→ **TASK DATA**
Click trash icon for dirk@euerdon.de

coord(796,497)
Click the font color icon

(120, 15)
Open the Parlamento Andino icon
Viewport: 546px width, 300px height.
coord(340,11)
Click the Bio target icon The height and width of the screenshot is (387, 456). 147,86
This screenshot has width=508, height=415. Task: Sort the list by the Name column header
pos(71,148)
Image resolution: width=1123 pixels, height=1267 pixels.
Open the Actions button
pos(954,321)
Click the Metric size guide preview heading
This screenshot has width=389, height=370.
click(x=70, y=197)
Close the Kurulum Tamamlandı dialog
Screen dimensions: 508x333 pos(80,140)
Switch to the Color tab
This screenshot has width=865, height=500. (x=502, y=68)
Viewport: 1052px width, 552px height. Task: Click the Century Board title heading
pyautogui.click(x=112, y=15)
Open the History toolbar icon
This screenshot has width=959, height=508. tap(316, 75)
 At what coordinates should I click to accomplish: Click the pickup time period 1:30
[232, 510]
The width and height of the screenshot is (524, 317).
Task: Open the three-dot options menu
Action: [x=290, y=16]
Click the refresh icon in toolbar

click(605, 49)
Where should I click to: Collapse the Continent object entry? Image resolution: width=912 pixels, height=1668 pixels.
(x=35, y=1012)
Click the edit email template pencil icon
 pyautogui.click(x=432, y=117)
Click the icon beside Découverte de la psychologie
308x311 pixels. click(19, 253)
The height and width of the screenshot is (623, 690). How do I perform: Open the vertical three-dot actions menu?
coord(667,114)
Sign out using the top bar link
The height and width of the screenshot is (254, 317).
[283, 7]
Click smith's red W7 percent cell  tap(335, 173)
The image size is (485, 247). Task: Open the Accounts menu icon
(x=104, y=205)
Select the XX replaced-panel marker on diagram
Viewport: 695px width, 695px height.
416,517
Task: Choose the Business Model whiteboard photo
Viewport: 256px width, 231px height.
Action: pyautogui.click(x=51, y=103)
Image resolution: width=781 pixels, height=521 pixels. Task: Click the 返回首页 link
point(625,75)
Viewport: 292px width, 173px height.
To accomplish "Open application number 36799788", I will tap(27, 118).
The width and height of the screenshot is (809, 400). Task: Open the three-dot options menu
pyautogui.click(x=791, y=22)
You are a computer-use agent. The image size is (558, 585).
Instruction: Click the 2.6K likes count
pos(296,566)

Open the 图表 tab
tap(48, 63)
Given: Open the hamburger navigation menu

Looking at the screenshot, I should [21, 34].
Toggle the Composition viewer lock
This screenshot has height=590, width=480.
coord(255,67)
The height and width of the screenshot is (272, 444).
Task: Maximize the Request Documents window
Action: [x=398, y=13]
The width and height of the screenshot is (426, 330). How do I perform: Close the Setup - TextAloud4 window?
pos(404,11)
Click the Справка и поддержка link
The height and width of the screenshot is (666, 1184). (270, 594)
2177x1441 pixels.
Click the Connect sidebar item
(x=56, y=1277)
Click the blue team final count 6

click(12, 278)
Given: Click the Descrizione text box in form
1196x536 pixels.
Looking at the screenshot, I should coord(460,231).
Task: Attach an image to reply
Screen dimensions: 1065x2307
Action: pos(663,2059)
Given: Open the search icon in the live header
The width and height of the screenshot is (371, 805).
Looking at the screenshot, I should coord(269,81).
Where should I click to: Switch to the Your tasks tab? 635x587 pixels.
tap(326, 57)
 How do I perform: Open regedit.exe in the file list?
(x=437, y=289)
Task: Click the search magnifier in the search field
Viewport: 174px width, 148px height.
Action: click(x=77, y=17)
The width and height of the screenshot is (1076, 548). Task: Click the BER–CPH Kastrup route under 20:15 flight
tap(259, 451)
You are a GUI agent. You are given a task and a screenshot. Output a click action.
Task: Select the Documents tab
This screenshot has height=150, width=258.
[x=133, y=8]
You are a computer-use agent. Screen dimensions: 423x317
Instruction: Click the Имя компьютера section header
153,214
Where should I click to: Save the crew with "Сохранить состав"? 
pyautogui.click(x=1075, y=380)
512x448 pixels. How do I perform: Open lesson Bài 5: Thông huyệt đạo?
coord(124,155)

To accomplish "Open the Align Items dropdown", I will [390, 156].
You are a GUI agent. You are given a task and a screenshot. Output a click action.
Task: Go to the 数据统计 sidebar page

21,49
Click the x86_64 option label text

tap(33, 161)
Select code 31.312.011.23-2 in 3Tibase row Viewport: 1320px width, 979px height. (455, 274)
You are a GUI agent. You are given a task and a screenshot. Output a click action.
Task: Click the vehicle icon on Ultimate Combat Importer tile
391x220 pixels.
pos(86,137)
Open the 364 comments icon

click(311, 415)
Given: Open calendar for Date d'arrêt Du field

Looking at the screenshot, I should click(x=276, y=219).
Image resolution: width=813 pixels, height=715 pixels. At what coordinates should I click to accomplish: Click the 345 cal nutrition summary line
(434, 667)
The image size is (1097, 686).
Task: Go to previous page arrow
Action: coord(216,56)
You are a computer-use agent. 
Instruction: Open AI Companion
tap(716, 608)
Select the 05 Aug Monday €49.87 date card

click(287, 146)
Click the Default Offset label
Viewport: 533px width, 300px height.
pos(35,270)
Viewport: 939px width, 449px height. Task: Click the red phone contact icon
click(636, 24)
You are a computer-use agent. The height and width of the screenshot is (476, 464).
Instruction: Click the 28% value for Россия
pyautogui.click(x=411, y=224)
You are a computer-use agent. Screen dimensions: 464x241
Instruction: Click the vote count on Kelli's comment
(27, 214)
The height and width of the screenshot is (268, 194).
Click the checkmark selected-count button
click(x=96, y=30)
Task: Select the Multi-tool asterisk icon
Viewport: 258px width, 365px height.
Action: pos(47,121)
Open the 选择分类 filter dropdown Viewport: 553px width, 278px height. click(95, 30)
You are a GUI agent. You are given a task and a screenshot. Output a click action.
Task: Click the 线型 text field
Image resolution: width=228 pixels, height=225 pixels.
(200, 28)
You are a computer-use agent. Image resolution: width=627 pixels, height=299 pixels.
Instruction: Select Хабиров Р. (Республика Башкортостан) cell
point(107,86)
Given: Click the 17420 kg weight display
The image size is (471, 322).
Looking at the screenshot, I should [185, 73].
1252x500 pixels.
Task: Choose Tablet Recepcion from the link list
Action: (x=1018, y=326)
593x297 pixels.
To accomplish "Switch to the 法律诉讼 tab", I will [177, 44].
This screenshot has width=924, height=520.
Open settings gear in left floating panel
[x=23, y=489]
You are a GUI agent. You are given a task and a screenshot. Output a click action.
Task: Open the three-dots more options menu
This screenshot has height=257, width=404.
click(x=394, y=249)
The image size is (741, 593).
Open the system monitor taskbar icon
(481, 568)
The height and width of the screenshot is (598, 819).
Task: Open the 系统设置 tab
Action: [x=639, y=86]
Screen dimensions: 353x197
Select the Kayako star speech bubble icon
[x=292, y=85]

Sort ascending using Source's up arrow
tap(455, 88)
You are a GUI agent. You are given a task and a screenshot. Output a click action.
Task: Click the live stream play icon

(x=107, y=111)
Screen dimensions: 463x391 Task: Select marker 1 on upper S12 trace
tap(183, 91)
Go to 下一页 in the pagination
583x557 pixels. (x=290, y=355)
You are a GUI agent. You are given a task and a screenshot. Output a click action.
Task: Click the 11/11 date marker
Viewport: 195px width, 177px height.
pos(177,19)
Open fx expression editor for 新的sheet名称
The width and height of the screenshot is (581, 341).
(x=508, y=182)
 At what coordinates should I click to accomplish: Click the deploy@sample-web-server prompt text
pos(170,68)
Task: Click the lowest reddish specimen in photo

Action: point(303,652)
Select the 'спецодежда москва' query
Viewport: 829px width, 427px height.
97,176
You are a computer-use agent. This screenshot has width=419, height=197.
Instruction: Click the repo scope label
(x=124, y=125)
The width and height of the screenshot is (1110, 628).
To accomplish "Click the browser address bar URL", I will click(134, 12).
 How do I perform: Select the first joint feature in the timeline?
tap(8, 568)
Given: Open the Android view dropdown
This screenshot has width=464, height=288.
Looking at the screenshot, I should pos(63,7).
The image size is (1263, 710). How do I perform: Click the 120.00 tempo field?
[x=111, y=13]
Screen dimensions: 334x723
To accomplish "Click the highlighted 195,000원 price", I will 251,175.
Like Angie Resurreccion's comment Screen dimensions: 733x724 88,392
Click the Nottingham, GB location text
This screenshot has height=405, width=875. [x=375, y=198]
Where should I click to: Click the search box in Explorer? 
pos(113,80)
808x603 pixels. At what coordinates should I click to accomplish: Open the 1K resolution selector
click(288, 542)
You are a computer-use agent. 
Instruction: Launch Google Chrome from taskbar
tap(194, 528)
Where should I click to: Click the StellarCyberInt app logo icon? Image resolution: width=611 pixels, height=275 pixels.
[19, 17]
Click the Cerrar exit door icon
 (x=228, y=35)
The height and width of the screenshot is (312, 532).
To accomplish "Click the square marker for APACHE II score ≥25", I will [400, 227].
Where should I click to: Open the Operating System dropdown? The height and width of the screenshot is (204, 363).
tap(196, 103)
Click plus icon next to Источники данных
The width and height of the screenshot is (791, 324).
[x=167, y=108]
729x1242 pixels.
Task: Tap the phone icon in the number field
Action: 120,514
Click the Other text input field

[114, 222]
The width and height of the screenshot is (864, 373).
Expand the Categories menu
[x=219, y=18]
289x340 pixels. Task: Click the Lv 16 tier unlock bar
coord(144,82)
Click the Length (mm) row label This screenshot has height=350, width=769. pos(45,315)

→ **TASK DESCRIPTION**
In the lines above, spot each one that contains the word "will" and copy it.

→ **EXERCISE OUTPUT**
To accomplish "Open application number 36799788", I will tap(27, 118).
To accomplish "Open the Align Items dropdown", I will [390, 156].
To accomplish "Switch to the 法律诉讼 tab", I will [177, 44].
To accomplish "Click the browser address bar URL", I will click(134, 12).
To accomplish "Click the highlighted 195,000원 price", I will 251,175.
To accomplish "Click the square marker for APACHE II score ≥25", I will [400, 227].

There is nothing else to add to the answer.